WORK TO COMPLETE >> The result should be a faithful copy of every entry below, with the pictures left out.
◇ ◇ ◇ ◇ ◇
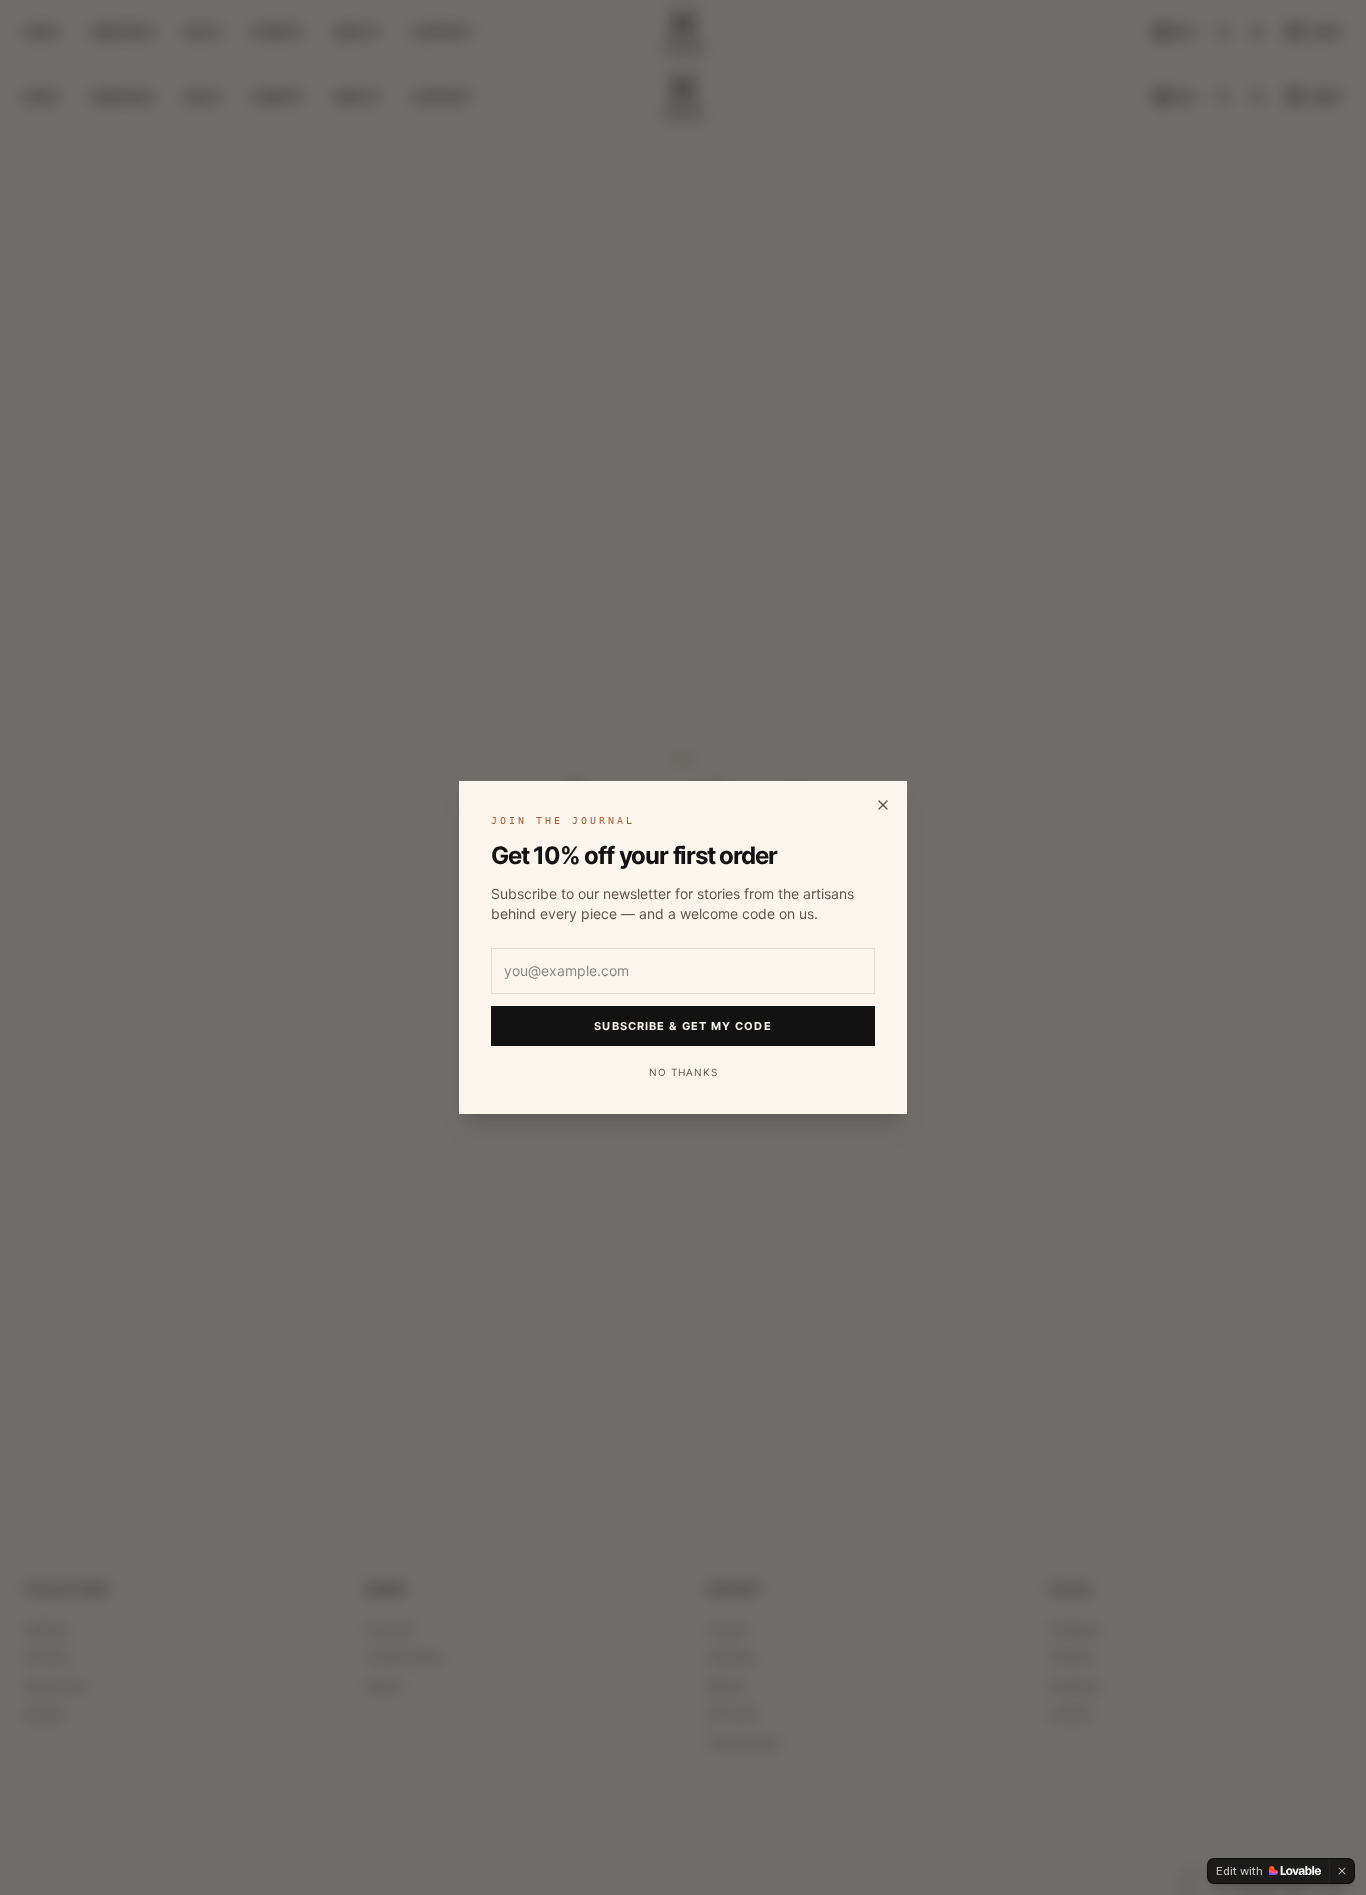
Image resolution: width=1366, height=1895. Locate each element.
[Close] (883, 805)
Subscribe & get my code (682, 1026)
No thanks (683, 1072)
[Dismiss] (1342, 1871)
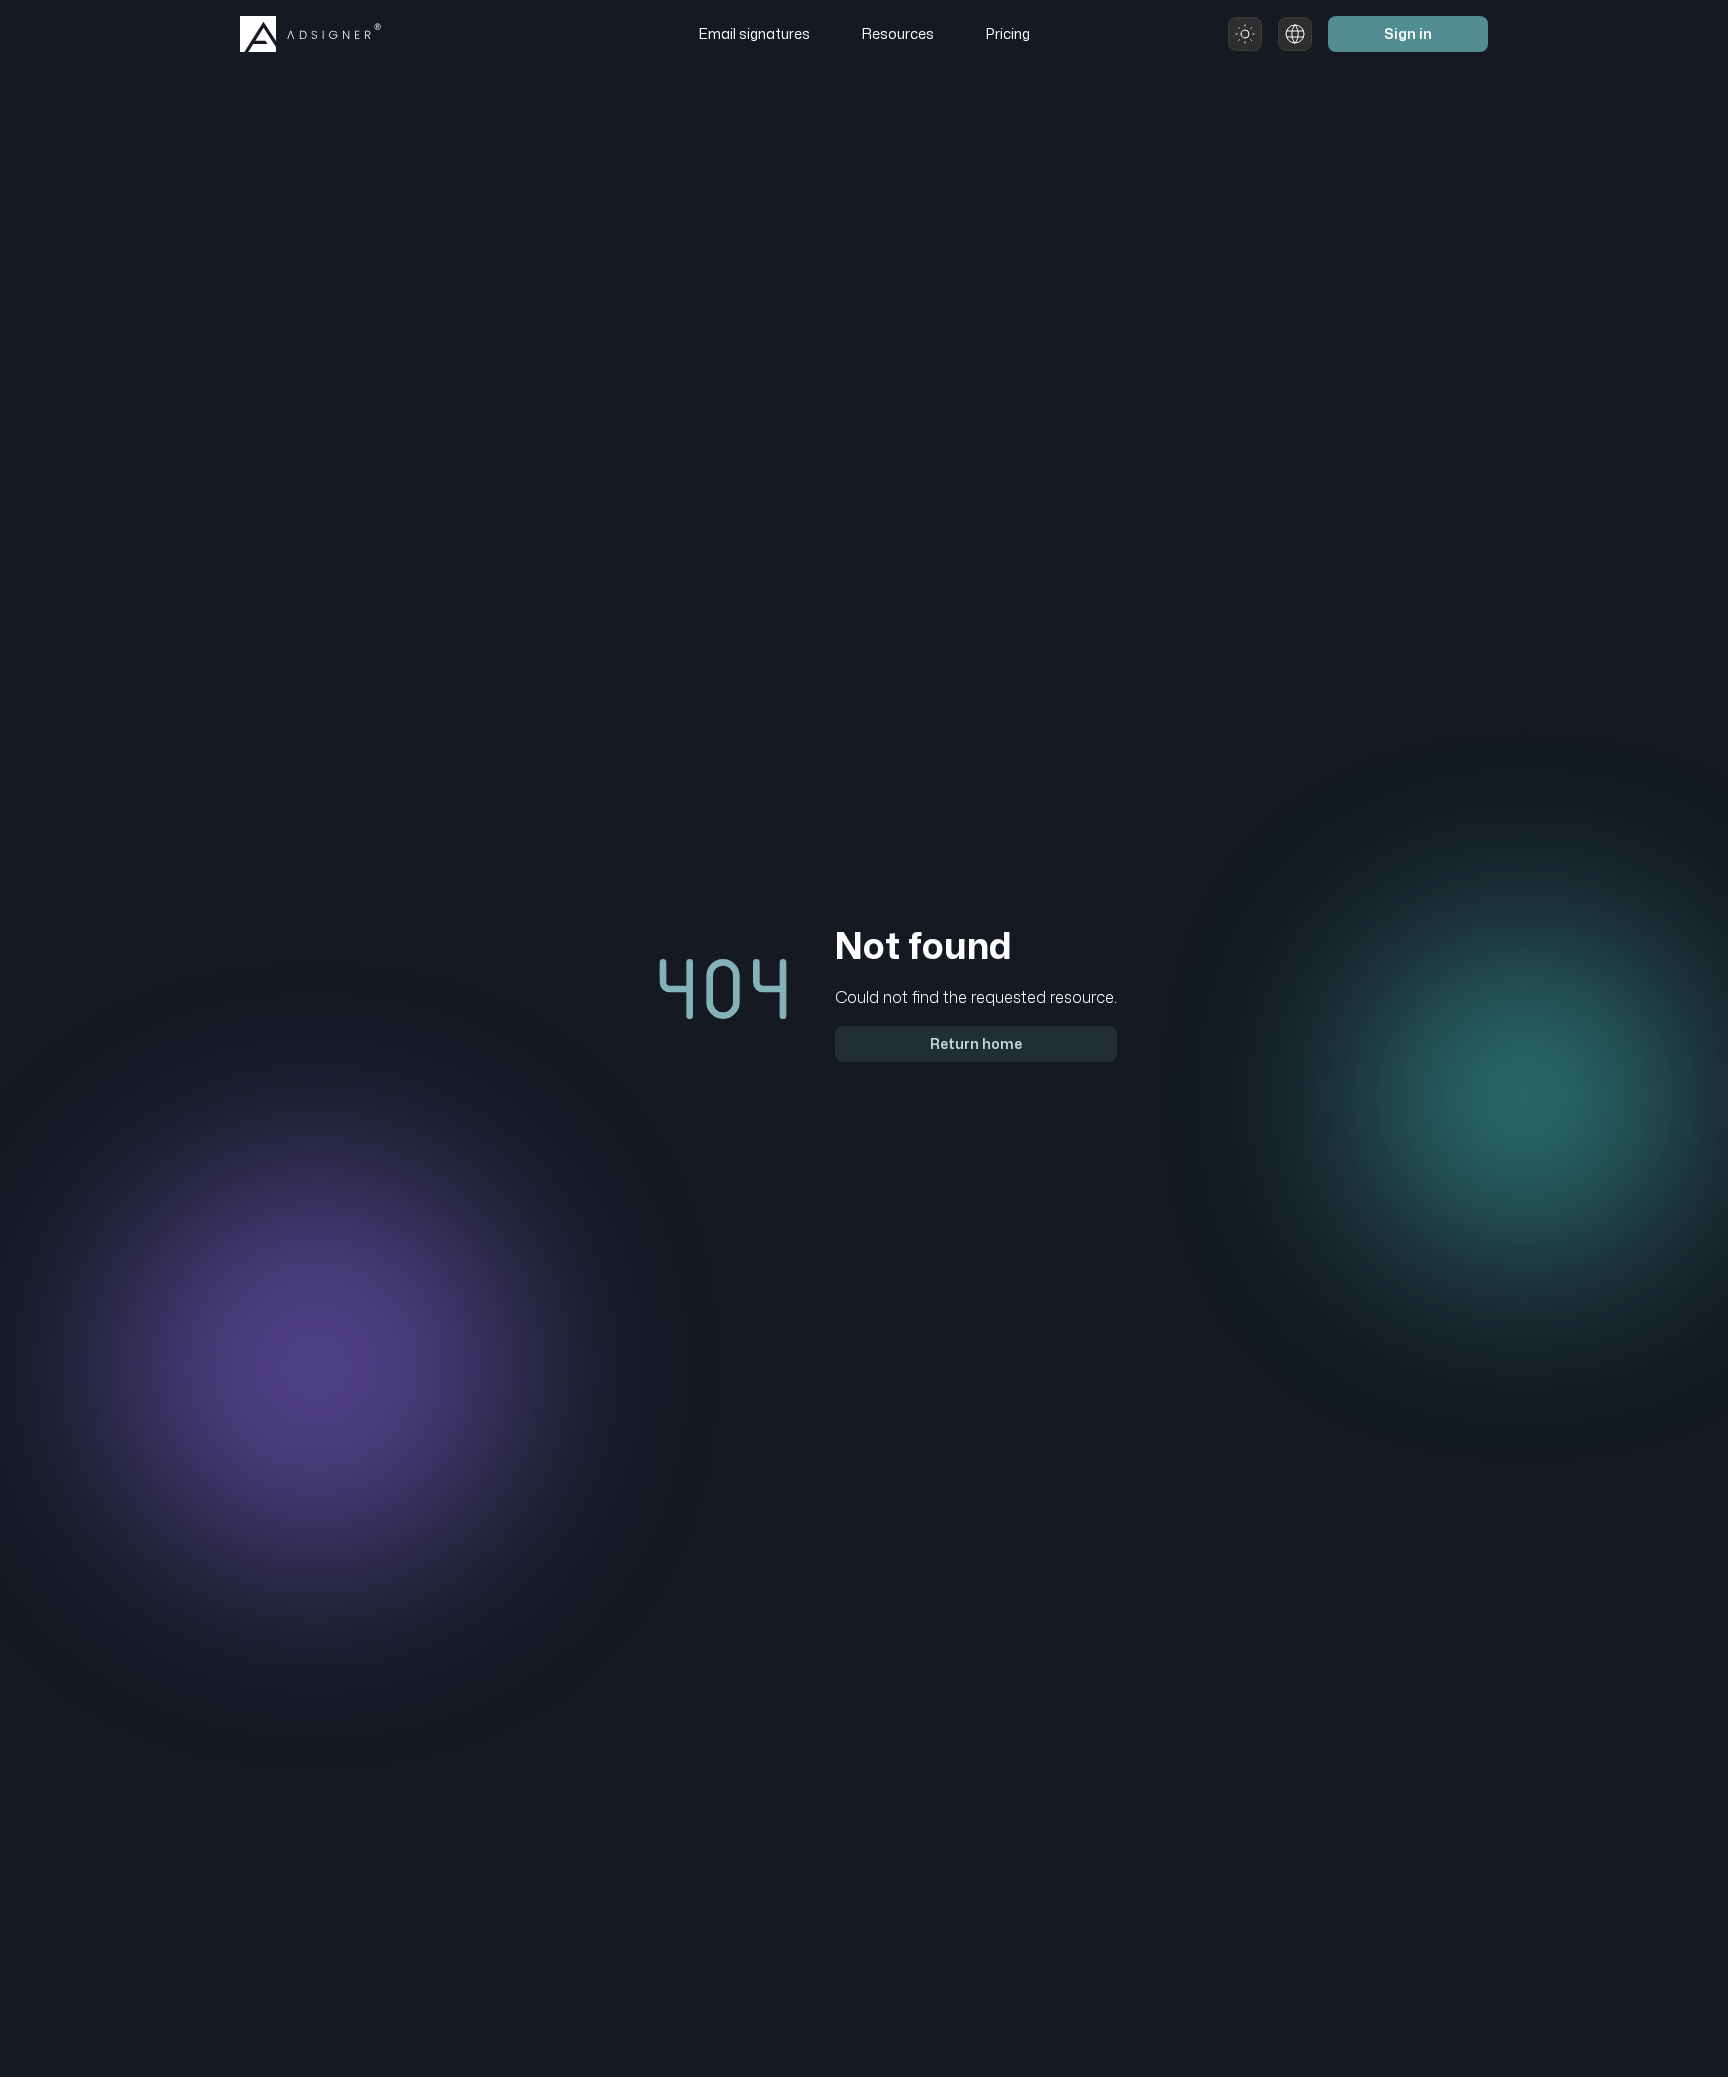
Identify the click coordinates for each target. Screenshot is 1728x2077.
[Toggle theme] (1245, 34)
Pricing (1008, 33)
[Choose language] (1295, 34)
◇ ◇ ◇ ◇ ◇
RESULT >>
Image resolution: width=1366, height=1895. Locate each element.
[Close] (883, 805)
Subscribe & get my code (682, 1026)
No thanks (683, 1072)
[Dismiss] (1342, 1871)
Identify the click coordinates for each target. Screenshot is 1728x2077.
[Toggle theme] (1245, 34)
Pricing (1008, 33)
[Choose language] (1295, 34)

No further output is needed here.